Because we don’t always get the essential vitamins and minerals we need from our diet, adding a hydrolyzed collagen supplement may provide additional support for collagen synthesis as we get older. Numerous clinical studies have examined the link between collagen-based dietary supplements and healthy aging with positive results.
A recent review published in the Journal of Drugs in Dermatology assessed the data from several randomized-controlled trials involving the use of collagen supplements. From the existing literature, the authors were able to conclude that, “Preliminary results are promising for the short- and long-term use of oral collagen supplements for aging skin. Oral collagen supplements also increase skin elasticity, hydration, and dermal collagen density.”

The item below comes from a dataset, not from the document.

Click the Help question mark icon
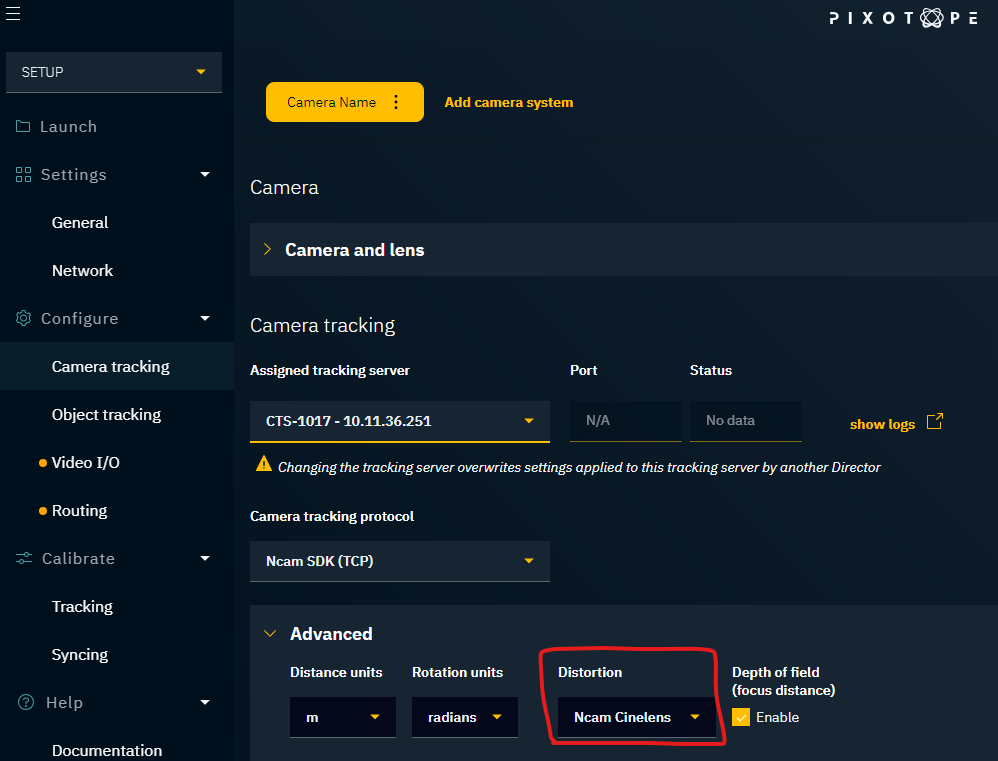Screen dimensions: 998x761 coord(26,703)
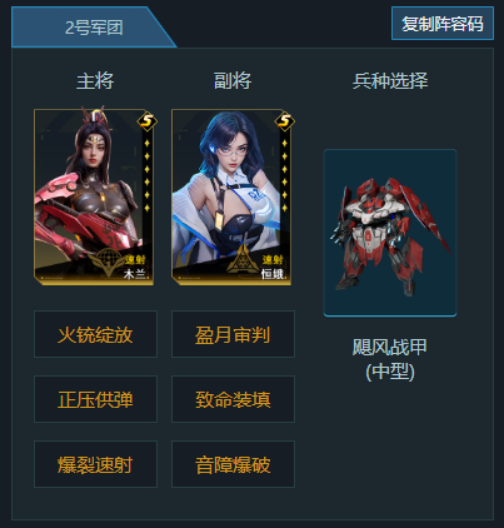Select the 飓风战甲 mech unit image
Image resolution: width=504 pixels, height=528 pixels.
click(390, 233)
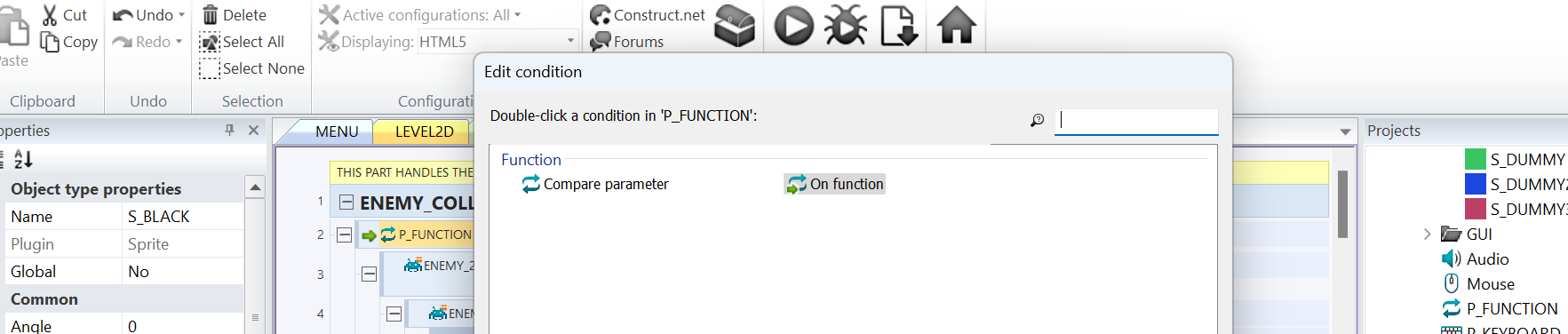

A 2019 study published in Current Developments in Nutrition also found a correlation between collagen supplementation and preserving healthy skin as we age. In this study, more than 120 women between the ages of 39 and 59 agreed to take a collagen peptides supplement along with hyaluronic acid and chondroitin sulfate (or a placebo) twice daily for three months. At the end of the study period, participants who received the supplement reported significantly fewer facial lines and wrinkles, increased skin elasticity, a reduction in skin dryness and redness, and a more “youthful skin appearance.”
And, with regard to joint health, a nearly six-month-long study involving young athletes found that taking supplemental hydrolyzed collagen may support joint health.
This represents just a small fraction of the research linking dietary collagen supplements to important benefits for healthy skin, hair, nails, and joints.